Son muchos los docentes que creen que las excepciones a esa futura limitación serán lo más importante de la norma: entienden que poder usar móviles en los centros es una ocasión para alfabetizar a los alumnos en su uso, cosa que en muchos casos no va a suceder en los hogares por desconocimiento, falta de interés o de atención por parte de los padres.

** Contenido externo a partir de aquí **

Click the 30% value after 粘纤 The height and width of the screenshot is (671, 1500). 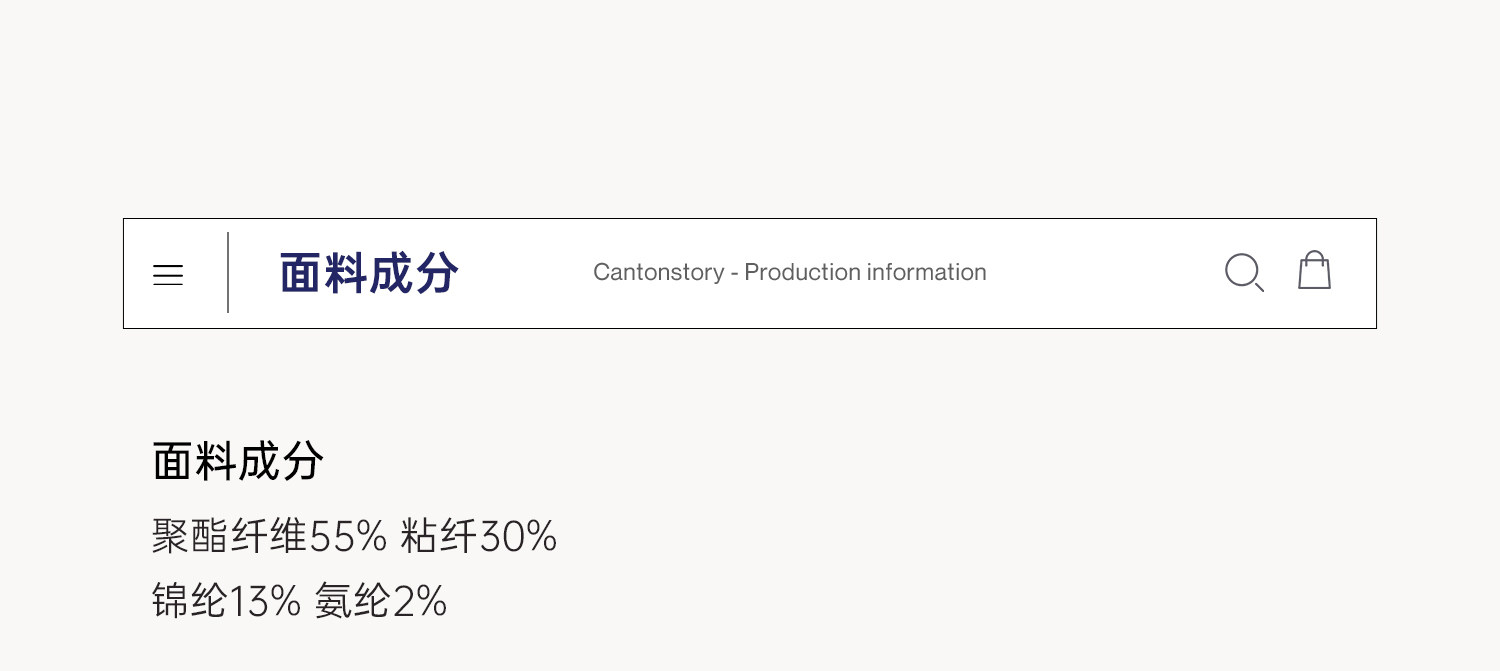pos(518,537)
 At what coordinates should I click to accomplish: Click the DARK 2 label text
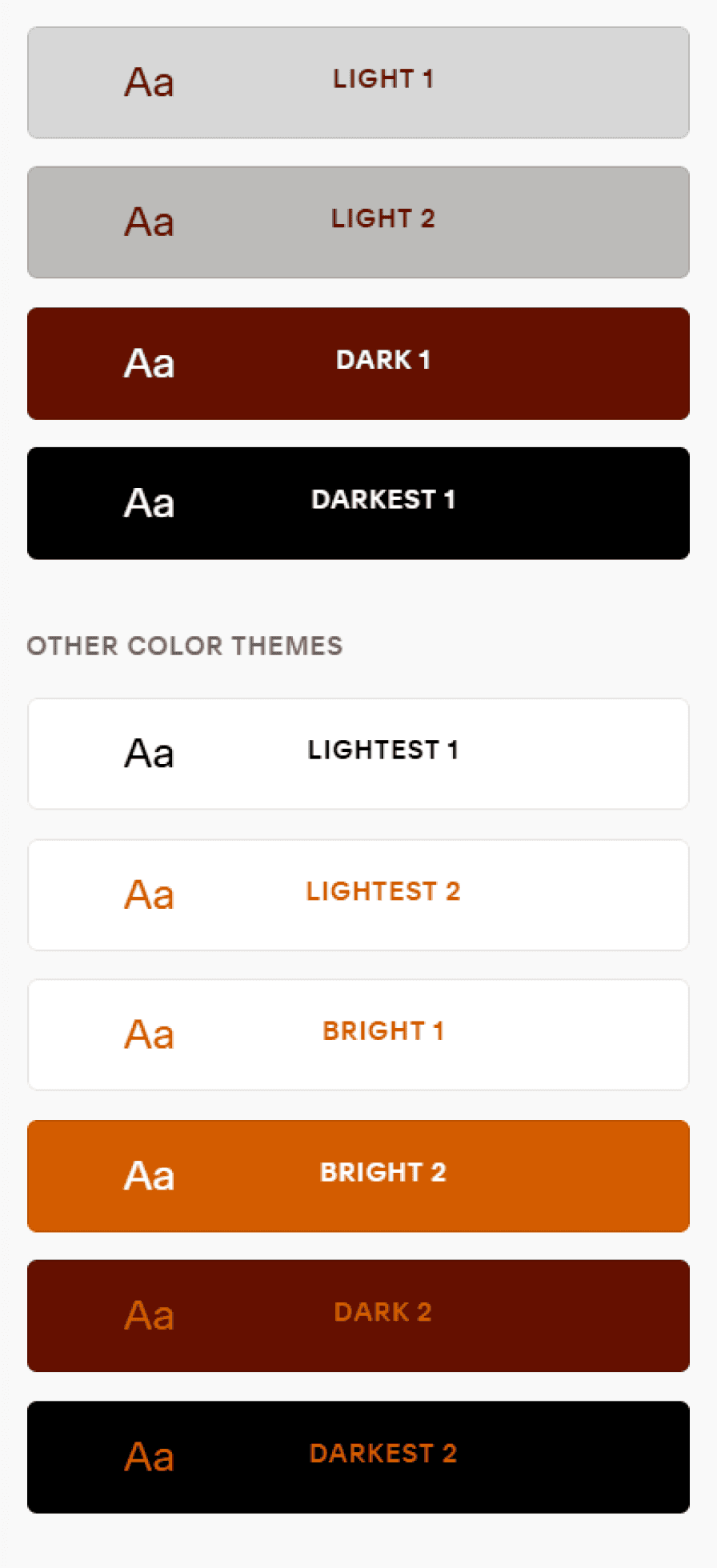(383, 1312)
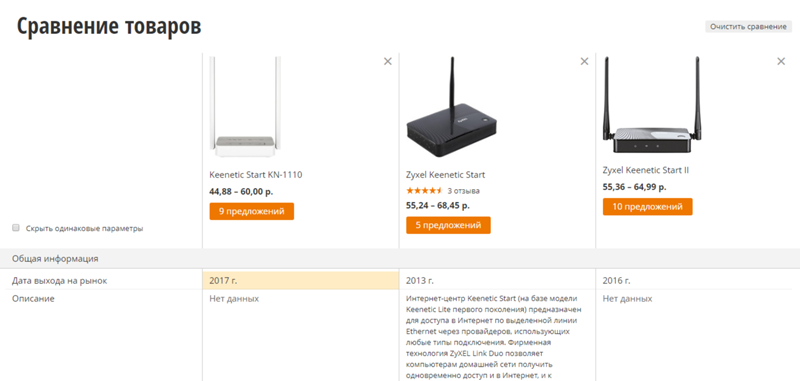The width and height of the screenshot is (800, 381).
Task: Open '5 предложений' offers button
Action: click(x=448, y=225)
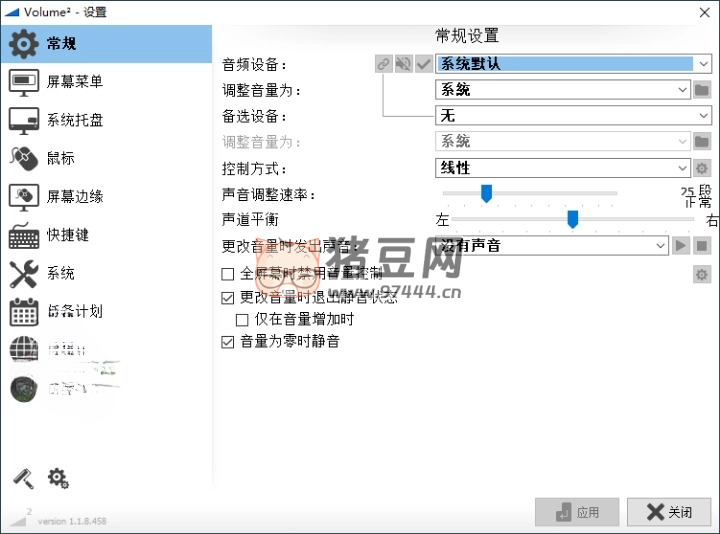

Se debería tratar de aprovechar esto para convertir a las familias y a las escuelas en aliados en la formación digital de los menores.
De todo lo anterior parece deducirse que la prohibición no es el camino (los menores también tienen prohibido beber o fumar, con los resultados conocidos -dejando de lado que en esos casos el consumo siempre es perjudicial y que no hay un consumo seguro, punto que con el acceso a móviles si pudiese encontrarse), sino que los esfuerzos deben encaminarse a darle un uso diferente. Hay lugar para todo: la industria de las redes sociales y la de las telecomunicaciones pueden hallar fórmulas para cooperar en conseguirlo.
En España se está hablando de implantar un sistema tutelado por la AEPD y la FNMT a través del cual se expida una acreditación segura de edad que sea la que permita acceder a determinados contenidos. Esto plantea algunos inconvenientes prácticos (la plataforma no sería obligatoria, y, aunque lo fuera, el acceso siempre podría hacerse desde direcciones IP sitas en otras jurisdicciones), pero es al menos una línea de movimiento, y un mecanismo similar podría extenderse a redes sociales. Por el momento estas se niegan alegando que no hay una solución técnica viable que no implique la acumulación de datos personales de alto riesgo. Quizá ese tipo de solución debe ser el destino del proceso.
También hay otras señales, quizá todavía demasiado vagas, pero que deberían hacer que la industria resintonizará sus objetivos: asoma ya en algunas previsiones la idea de que poco a poco va extendiéndose una sensación de desconfianza en las redes sociales y de cansancio: Gartner vaticina que en 2025 la mitad de la audiencia de las redes las habrá abandonado, y que los que sigan en ellas tendrán la mitad de las interacciones que tienen ahora.
Entretanto, la reflexión debe comenzar por ser conscientes de los daños y problemas que se están causando, que, como hemos visto, pocas voces discuten, y que, con esa consciencia, pensemos en que límites que debemos razonablemente fijar a nuestros menores. Y quizá fijárnoslos también a nosotros mismos, como fuente de ejemplo que somos, y también en nuestro propio interés. Podemos comenzar por ser más selectivos en los usos que damos a la tecnología: hay mucho ahí para aprender y disfrutar, y, sin tener que renunciar a momentos de ese eterno desfile de imágenes y contenidos siempre parecidos que la mayoría percibe como un entretenimiento, quizá se pueden robar pequeñas cápsulas de tiempo para empezar a usar la tecnología de otro modo (un idioma, una disciplina que no dominamos, una nueva música, un periódico que no sea el nuestro, etc.) y emplear eso también como ejemplo para nuestros menores.
De momento, nosotros haremos dos cosas: poner una señal en el calendario a inicios de 2025 para revisar cómo se está cuadrando este círculo. Y poner en valor todo lo bueno que la tecnología trae a los menores (aprendizaje, hobbies…) sin por supuesto dejar de exponer las dificultades que existen hoy en día en torno al uso y la protección del menor.